- [Required tasks]:
a - Reproduce this span of the forum reply on zipping 1.7 million files word for word: start at the words "Re: Zip files" and stop after "in their name.".
b - In the forum reply on zipping 1.7 million files, list every variable name that the script's `read` command assigns.

- [Extract provided]:
[start]

Re: Zip files 1.7 Million files

>I have a filesystem which has got 1.7 million files. ... All files are residing on a single directory.

I assume people have told you this is not a good idea?

>The files can be identified by their time stamp

Encoded in their name, or in the ll(1) output?
I have a case where they are encoded in their name.

>there are no separate directories for each year.

If the names include the year, the first thing to do is to create a subdirectory and move all of a year into it.

If they don't include the year, you can make a simple script to do that:
last_year=""
ll -trog | while read F1 F2 F3 F4 F5 F6 F7; do
case $F6 in
200[5-8]) ;;
*) continue;;
esac
if [ "$F6" != "$last_year" ]; then
mkdir -p $F6
last_year=$F6
fi
echo mv "$F7" $last_year
done

Once they are in a separate directory, you use the tar-gzip suggestions as Steven suggested.

[end]

- [Collected material]:

[start]

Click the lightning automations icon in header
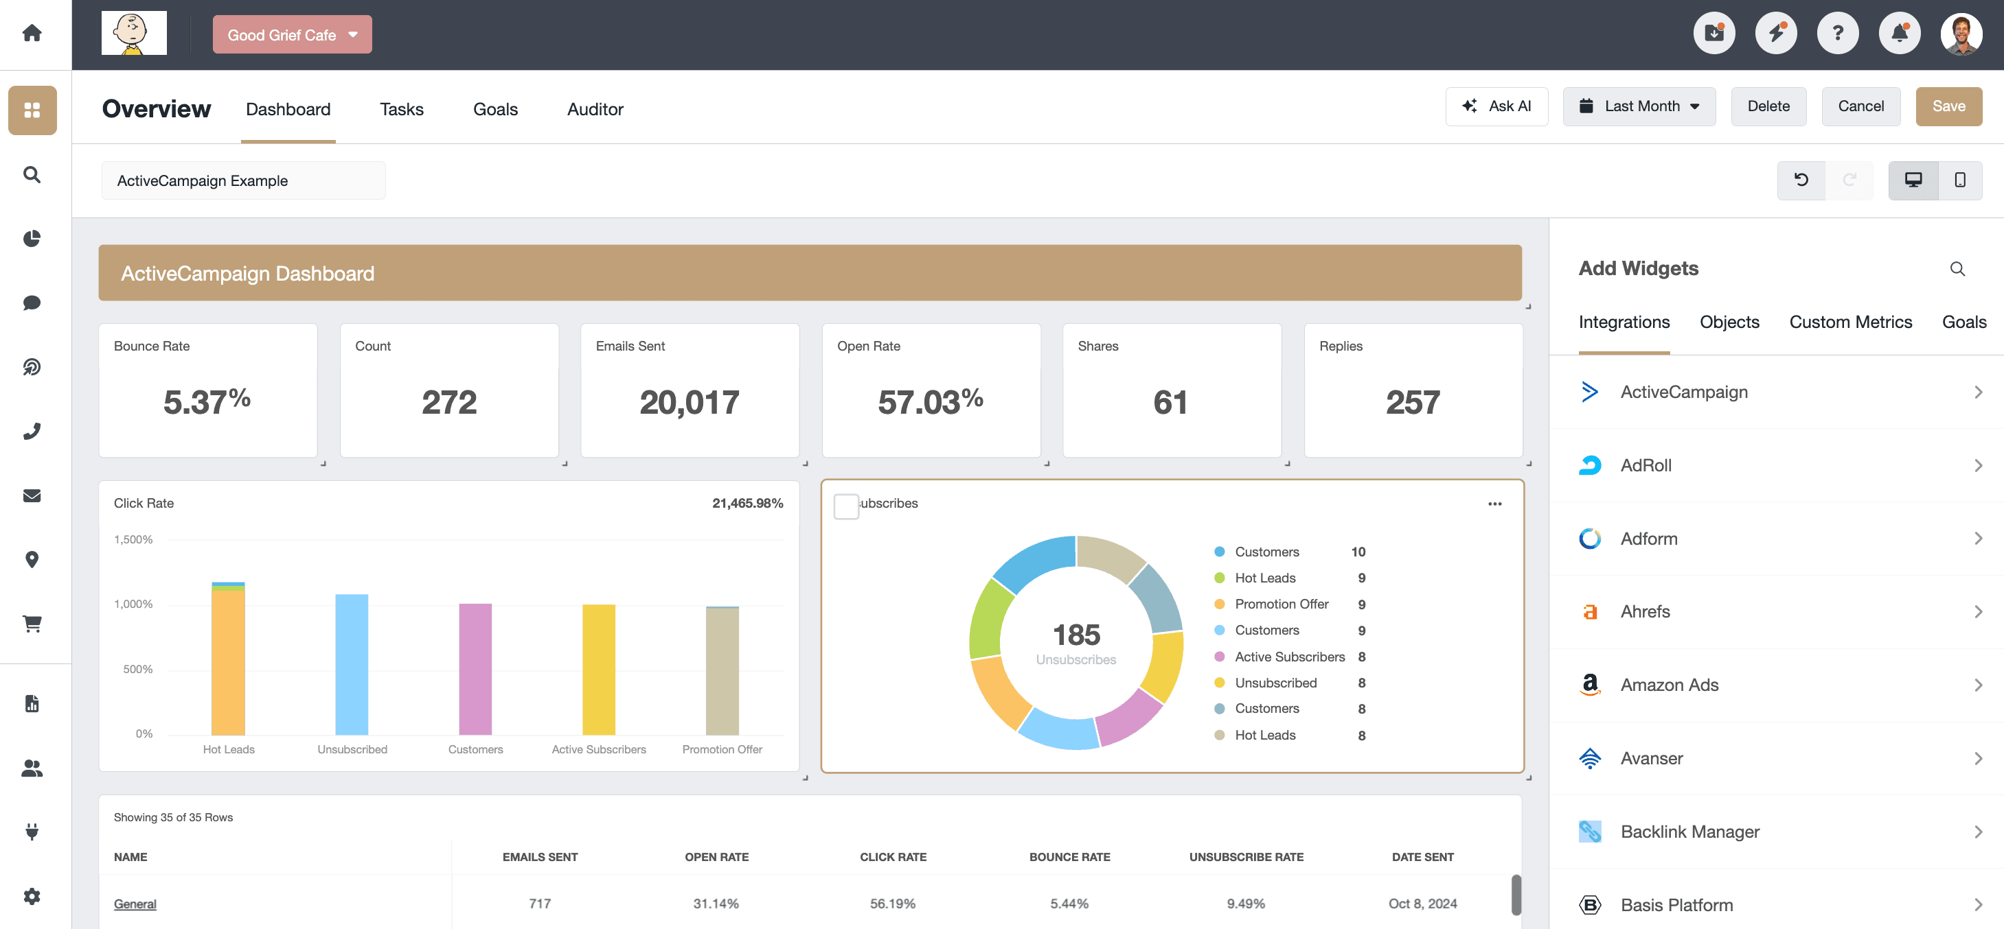Viewport: 2004px width, 929px height. point(1776,33)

[end]

- [Results by task]:
a -
Re: Zip files 1.7 Million files

>I have a filesystem which has got 1.7 million files. ... All files are residing on a single directory.

I assume people have told you this is not a good idea?

>The files can be identified by their time stamp

Encoded in their name, or in the ll(1) output?
I have a case where they are encoded in their name.

b - F1, F2, F3, F4, F5, F6, F7